As the world knows, Eleanor married Franklin, who had been greatly influenced by his Groton education. “Franklin listened with care when the Rector insisted that it was a Christian’s obligation to battle for just causes, which reinforced Franklin’s father’s reminders that Christianity required the rich to help the poor,” Dalton said.

“Franklin became a member of the Groton Missionary Society, volunteering to care for the 84-year-old widow of a black Civil War drummer who lived near the School, and he worked with poor boys in the Boys’ Club of Boston and became the director of the Groton summer camp in New Hampshire. During his Groton years, Franklin excelled at few subjects except punctuality and Latin, but he showed his parents he was ready to act upon his social concerns.”

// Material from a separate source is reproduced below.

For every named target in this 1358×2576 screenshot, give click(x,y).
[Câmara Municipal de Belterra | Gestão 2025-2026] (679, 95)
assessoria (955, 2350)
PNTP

FDR and Eleanor sent their own four sons to Groton. Peabody put politics aside in his support for his former student. “Even though Rector Peabody did not vote for FDR, he welcomed him home to Groton in 1932 to speak to the students,” Dalton said. “Peabody reported that, ‘I reminded the boys that it was our constant effort to persuade our graduates to take an interest politics with a view to service to the nation. … Now that Franklin has been elected, we shall of course back him up.” Peabody presided over the service marking FDR’s first term in office.
 
During Dalton's midday lecture, she delved more deeply into the Roosevelts’ impact on America, and paid particular attention to Eleanor and the unsung women who influenced public policy. She discussed topics including Prohibition, the Progressive Party’s legacy, FDR’s approach to bank failures in 1932, and how the ailing FDR made “fateful decisions” shortly before his death. 

Dalton ended her lecture with a photograph of Winston Churchill, FDR, and Joseph Stalin at the Yalta Conference, concluding, “There’s Groton in the middle of world events.”